ARLINGTON, Va. – U.S. military researchers needed a company to develop night-vision devices far smaller and lighter in weight than today's night-vision goggles, which would be about the same size and weight as a typical pair of eyeglasses. They found their solution from Physical Sciences Inc. in Andover, Mass.
Officials of the U.S. Defense Advanced Research Projects Agency (DARPA) in Arlington, Va., announced a $6.4 million contract to Physical Sciences on Wednesday for the Enhanced Night Vision in eyeglass form factors (ENVision) project.
Physical Sciences joins SRI International in Menlo Park, Calif.; the University of California at San Diego (UCSD); and Raytheon BBN Technologies Corp. in Cambridge Mass. on the ENVision project.
Today's night-vision goggles typically are as bulky as four inches long and as heavy as 2.2 pounds. This causes a large torque on the wearer’s neck, which limits the wearer’s agility and often leads to chronic injury over prolonged use of these electro-optical devices.
Modern night-vision goggles also burden the wearer with a narrow field of view and generally have limited spectral access to the near-infrared spectral band, which limits situational awareness.
This drawbacks from refractive optics for imaging, and image-intensifier tubes -- two technologies in modern night-vision systems that have remained largely the same since their inception.
Instead, the DARPA ENVision program is asking SRI International, UCSD, and Raytheon BBN to overcome these limitations by developing enhanced direct-view night-vision systems that are of a size and weight near those of typical eyeglasses.

## Given request a
Print the records verbatim, starting at their first line and ending with the line that contains "tap(2480, 216)", including that line.

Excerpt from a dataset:
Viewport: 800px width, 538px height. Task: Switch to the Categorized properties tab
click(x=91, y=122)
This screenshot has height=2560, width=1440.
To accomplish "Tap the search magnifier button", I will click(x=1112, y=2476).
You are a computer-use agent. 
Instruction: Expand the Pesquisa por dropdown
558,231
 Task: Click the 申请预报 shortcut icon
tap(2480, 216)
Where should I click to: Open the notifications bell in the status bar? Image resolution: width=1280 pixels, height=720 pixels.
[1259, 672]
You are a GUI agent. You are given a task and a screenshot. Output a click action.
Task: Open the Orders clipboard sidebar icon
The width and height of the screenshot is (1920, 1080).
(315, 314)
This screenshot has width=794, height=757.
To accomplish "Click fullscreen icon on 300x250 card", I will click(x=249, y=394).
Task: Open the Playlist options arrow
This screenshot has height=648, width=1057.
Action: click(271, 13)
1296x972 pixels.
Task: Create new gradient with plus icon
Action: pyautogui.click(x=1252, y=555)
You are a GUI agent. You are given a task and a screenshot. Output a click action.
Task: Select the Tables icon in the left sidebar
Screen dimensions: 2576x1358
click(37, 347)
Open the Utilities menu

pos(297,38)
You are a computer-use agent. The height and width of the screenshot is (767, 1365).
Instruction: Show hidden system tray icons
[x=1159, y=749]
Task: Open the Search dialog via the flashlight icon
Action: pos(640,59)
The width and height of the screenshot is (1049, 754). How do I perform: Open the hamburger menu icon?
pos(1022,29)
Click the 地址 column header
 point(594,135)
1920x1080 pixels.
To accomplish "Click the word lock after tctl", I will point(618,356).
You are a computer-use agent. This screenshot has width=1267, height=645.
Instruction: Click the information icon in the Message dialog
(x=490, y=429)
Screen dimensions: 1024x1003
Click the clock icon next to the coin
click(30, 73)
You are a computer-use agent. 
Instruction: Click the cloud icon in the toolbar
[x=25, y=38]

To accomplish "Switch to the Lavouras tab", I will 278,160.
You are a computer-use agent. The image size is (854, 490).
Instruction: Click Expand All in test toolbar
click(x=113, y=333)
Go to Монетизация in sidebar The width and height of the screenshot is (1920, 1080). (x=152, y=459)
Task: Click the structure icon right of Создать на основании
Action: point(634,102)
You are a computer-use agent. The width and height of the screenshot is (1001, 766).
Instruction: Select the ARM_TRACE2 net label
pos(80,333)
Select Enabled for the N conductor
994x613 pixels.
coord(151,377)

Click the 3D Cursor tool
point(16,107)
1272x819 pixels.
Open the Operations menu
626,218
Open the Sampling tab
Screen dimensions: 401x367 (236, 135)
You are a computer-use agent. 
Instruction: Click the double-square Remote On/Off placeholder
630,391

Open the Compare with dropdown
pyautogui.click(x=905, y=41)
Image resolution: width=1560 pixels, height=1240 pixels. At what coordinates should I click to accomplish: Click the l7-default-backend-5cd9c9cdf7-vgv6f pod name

## Given request b
From the night-vision article, output the passage from "This drawbacks from" up to and including "since their inception.", copied word for word.

## Worked solution a
Viewport: 800px width, 538px height. Task: Switch to the Categorized properties tab
click(x=91, y=122)
This screenshot has height=2560, width=1440.
To accomplish "Tap the search magnifier button", I will click(x=1112, y=2476).
You are a computer-use agent. 
Instruction: Expand the Pesquisa por dropdown
558,231
 Task: Click the 申请预报 shortcut icon
tap(2480, 216)

## Worked solution b
This drawbacks from refractive optics for imaging, and image-intensifier tubes -- two technologies in modern night-vision systems that have remained largely the same since their inception.